THE BRITISH ARE COMING—UPDATE

EMI Brass, Led by New Boss Faxon, Invade the Tower as They Continue Inspection of U.S. Ops
Greater synergy between the labels and publishing company, including some overlapping of personnel—that was one of the more significant organizational changes hinted at by Roger Faxon during his first official visit to L.A. as EMI’s overall chief. Such an adjustment would likely mean an expanded role for EMI Music Publishing star Big Jon Platt, according to company insiders.

Faxon, accompanied by North America rulers Ronn Werre and Colin Finkelstein, along with Capitol Music Group marketing/promo chief Greg Thompson and U.S./U.K./Ireland A&R topper Nick Gatfield, descended on Hollywood this week for a review of the music group’s currently red-hot U.S. operation.

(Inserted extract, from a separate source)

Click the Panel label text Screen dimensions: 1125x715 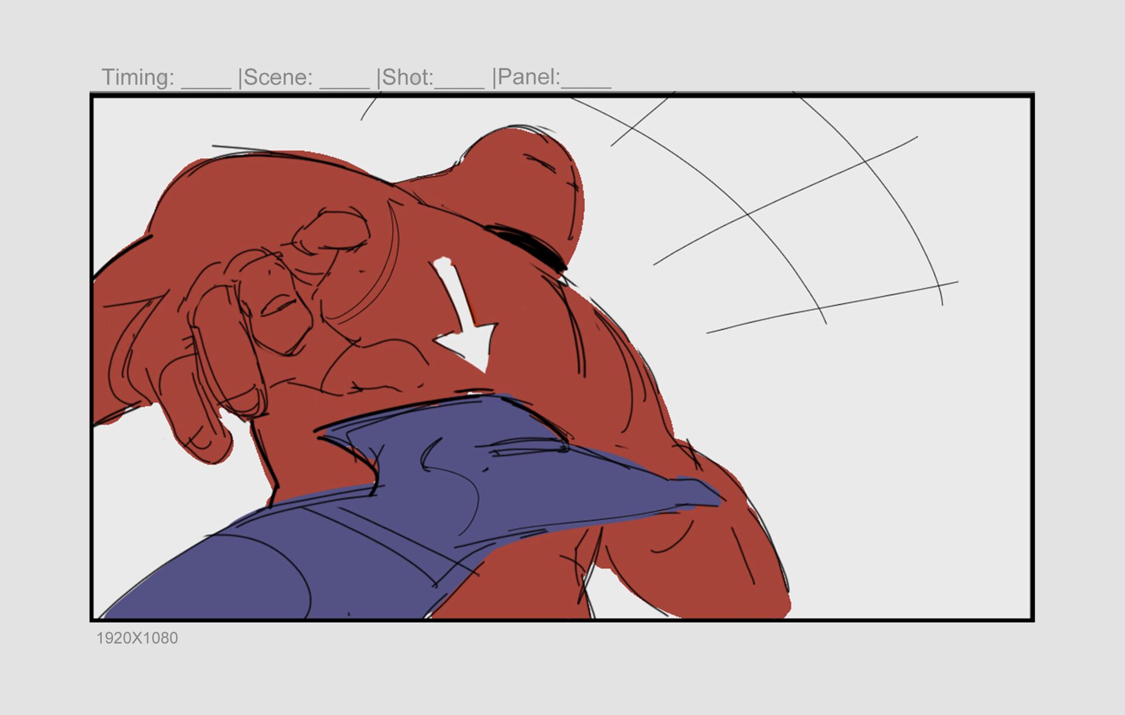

Industry insiders consider Faxon, whose background is in both movies and music publishing, as a bright guy who should do better than the last group of Euros, which included experts in roach sprays, clean petrol station rest rooms and presiding over failing TV networks. So far, EMI’s U.S. marketshare has been bolstered by an impressive team of marketing people, despite the lack of any true A&R direction, resulting in fewer A-level records to work.

Questions continue to swirl around current A&R boss Gatfield’s future plans. Will he also move on, as did Chris Anokute, the A&R guy behind both Katy Perry albums, who is now making smashes with Dr. Luke for Sylvia Rhone’s Universal Motown label?

The Tower powers arrive just as Perry completed filming her steamy new video in Santa Barbara, the title track from her new album, Teenage Dream, and the follow-up to the smash “California Gurls,” with the full disc arriving Aug. 24.

For the last couple of weeks, Faxon has been busy patrolling Europe, which many claim is a giant train wreck that makes the U.S. operations look like the glory days of Warner Music. According to insiders, the foreign territories refuse to take global priorities seriously and pretty much work what they want when they want, much to the frustration of the record men and women left at EMI.

The exception is EMI U.K., which notched up five of the British Top 10 albums this week, paced by homegrown artists: rapper Professor Green (#2), pop/R&B artist Eliza Doolittle (#5), folkie Seth Lakeman (#7) and former Verve frontman Richard Ashcroft’s RPA & the United Nations of Sound (#10). The odd woman out is Aussie vet Kylie Minogue at #3. The U.K. company also has three of the Top 10 singles and six of the Top 20, led by “California Gurls” at #4. This positive activity would seem to strengthen Gatfield’s standing in his home country.

With the U.S. label on a roll extending throughout 2010 while enjoying its biggest slice of marketshare pie in recent years, and with Perry’s expected smash on deck, the question for the newly anointed EMI Group chief—the third in less than seven months—remains: “How do you fix what’s not broken?”